• _EXERCISE REQUIREMENTS_:
Return all of the entries exactly, with nothing added or left out.

• _TASK INPUT_:
::::::
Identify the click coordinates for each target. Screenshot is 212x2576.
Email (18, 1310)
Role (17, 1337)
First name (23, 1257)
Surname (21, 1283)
::::::
• _EXERCISE OUTPUT_:
Identify the click coordinates for each target. Screenshot is 212x2576.
Email (18, 1310)
Role (17, 1337)
First name (23, 1257)
Surname (21, 1283)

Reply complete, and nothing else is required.